Lors de son passage en France, la presse va le voir et se met à parler de lui. Le 29 septembre, Le Petit Troyen raconte la légende qui aurait valu son surnom :

 

« L’homme-éléphant, tel est le phénomène, horrible à voir, que la presse était invitée à visiter hier. C’est un cas de tératologie, intéressant pour les médecins, mais auquel la réclame a voulu ajouter du merveilleux. La biographie du malheureux Merrick (c’est le nom du phénomène) prétend que la mère du monstre a été épouvantée et renversée, pendant sa grossesse, par un éléphant échappé à son cornac ! De là, le Barnum conclut que l’éléphantiasis, l’épaississement du derme et les difformités de la tête dont est affligé l’infortuné Merrick, sont le résultat de l’épouvante maternel. »

À chaque fois, la presse insiste sur le dégoût du public. Mais ne fait guère preuve de compassion envers le malheureux, à l'image du XIXe siècle qui écrit :

« Un barnum a présenté, hier, à la presse, un homme-éléphant nommé Merrick. C'est un être hideux affecté d'éléphantiasis et dont la peau est très épaisse et rugueuse comme celle d'un éléphant. Horrible à voir d'ailleurs, presque aussi écœurant que son confrère, l'homme à la tête de veau. »

Gil Blas quant à lui y voit un phénomène typiquement anglais :

« On exhibe en ce moment à Paris un homme éléphant. Nous ne ferons pas à nos lecteurs l'injure de leur dire où l'on voit cette monstruosité. Cette horreur, parait-il, aurait eu un certain succès en Angleterre ; cela ne nous étonne nullement, car en fait de mauvais goût il y a longtemps que les Anglais sont passés maîtres. Mais en plein cœur de la civilisation, on devrait bien interdire ces spectacles répugnants, et comme il faut que chacun vive, l’État devrait créer un hospice pour y entretenir les disgraciés de la nature et ne pas les forcer, pour manger, à exhiber leurs infirmités. »

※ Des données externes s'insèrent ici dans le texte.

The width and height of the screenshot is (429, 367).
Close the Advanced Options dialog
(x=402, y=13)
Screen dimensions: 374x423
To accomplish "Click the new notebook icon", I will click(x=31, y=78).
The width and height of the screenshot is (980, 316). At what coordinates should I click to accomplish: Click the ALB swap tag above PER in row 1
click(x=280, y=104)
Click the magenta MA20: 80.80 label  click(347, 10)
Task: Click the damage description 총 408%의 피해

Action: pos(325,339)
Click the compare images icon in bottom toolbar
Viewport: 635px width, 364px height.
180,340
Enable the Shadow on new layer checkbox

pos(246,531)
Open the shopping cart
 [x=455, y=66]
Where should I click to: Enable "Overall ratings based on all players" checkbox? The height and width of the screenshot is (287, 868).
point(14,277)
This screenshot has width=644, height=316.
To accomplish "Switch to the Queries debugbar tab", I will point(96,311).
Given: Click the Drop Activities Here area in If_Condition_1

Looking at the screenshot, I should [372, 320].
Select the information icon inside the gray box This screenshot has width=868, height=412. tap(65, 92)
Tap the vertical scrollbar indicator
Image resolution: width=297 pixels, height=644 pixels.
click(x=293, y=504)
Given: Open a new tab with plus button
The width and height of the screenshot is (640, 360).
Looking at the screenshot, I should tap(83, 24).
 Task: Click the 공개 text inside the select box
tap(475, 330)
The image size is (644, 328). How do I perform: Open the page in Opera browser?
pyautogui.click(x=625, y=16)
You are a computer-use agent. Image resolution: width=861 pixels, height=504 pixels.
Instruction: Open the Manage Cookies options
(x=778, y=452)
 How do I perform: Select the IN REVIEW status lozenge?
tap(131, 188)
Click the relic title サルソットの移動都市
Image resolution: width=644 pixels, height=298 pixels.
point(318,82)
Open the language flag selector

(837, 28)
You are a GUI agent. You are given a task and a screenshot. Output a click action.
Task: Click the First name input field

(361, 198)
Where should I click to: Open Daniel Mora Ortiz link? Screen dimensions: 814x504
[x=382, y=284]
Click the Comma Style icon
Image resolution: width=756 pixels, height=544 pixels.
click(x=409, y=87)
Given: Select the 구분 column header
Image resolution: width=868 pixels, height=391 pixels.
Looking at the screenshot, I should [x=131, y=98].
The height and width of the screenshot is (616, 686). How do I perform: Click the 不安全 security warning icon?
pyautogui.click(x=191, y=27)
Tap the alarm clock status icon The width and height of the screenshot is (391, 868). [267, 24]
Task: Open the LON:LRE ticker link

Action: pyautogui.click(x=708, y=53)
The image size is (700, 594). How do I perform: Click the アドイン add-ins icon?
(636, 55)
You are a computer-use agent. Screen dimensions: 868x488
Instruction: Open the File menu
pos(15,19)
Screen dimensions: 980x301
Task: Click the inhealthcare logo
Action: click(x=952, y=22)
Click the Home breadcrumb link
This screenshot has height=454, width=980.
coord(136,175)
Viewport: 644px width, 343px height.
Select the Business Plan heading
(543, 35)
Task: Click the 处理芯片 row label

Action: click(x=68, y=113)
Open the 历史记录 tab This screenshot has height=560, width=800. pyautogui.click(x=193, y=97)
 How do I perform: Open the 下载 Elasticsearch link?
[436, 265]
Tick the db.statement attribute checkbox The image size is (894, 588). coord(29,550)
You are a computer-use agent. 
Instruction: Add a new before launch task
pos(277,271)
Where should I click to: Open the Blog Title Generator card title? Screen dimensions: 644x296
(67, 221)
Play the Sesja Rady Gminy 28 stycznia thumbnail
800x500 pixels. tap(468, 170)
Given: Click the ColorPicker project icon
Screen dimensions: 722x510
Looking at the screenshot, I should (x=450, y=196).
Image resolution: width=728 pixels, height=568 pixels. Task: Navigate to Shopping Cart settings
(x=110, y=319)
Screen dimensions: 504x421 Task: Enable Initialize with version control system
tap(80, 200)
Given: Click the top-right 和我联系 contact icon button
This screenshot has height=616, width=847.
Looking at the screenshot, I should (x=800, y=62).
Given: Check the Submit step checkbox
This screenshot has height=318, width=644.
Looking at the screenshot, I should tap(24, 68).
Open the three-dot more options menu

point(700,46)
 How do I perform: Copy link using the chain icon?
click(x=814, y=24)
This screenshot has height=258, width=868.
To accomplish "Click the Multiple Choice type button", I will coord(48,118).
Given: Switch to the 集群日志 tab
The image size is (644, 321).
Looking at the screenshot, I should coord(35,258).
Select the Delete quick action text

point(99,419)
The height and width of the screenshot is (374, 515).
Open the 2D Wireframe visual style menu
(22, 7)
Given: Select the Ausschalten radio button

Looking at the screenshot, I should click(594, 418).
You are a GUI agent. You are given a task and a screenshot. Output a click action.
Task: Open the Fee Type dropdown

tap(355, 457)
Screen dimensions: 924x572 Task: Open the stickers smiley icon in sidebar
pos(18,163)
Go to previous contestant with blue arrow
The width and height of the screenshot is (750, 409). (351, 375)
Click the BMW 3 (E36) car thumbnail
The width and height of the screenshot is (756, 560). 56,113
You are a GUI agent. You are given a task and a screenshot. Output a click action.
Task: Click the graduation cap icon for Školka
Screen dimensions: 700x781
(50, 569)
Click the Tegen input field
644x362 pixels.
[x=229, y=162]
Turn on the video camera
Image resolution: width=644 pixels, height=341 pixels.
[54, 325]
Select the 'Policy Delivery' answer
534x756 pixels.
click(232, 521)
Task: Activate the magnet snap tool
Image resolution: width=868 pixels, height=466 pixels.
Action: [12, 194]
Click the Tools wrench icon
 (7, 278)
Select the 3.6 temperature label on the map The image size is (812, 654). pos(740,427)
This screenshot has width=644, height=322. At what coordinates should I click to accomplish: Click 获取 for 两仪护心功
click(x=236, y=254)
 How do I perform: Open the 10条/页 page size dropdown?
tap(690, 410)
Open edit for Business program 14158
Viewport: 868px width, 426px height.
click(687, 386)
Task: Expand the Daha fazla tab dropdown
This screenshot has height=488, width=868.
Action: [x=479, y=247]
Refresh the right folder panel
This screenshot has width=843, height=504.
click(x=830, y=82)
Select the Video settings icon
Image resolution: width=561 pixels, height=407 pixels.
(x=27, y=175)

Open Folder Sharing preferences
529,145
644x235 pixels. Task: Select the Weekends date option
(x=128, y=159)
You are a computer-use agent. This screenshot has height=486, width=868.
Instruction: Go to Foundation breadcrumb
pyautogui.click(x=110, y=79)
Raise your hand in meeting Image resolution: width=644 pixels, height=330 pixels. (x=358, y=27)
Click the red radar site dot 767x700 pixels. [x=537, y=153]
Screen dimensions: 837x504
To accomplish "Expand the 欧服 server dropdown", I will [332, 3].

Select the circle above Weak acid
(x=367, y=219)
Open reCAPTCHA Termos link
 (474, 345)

Tout comme L’Écho de Paris :

« Nous sommes appelés à voir des choses bien répugnantes, mais nous devons avouer que nous n'avons jamais rencontré une exhibition aussi dégoûtante que celle de l'Homme éléphant. Nous ne ferons pas à nos lecteurs l'injure de leur dire où l'on peut visiter cette horreur. — Que cette monstruosité ait eu du succès en Angleterre, nous n'en doutons pas, les Anglais sont assez réputés comme gens de mauvais goût ; mais à Paris, dans la capitale de la civilisation on devrait remiser ces horreurs et empêcher de si horribles exhibitions ; le bon goût y gagnerait. »

De retour à Londres, il provoque un attroupement en gare de Liverpool Street. Le Dr Treves le prend à nouveau en charge et, grâce à une levée de fonds parue dans le Times, Merrick peut vivre ses derniers jours comme résident permanent à l'hôpital de Londres. Il meurt à 27 ans, le 11 avril 1890, probablement mort d'étouffement après que sa lourde tête s'était renversée vers l'arrière, comprimant ainsi la trachée.

Outre le film de David Lynch, les exhibitions de phénomènes humains furent mises en scène à plusieurs reprises par le cinéma. Le film Freaks de Tod Browning, en 1932, suscita presque autant de dégoût que les barnums dont il voulait dénoncer la cruauté (voir notre article).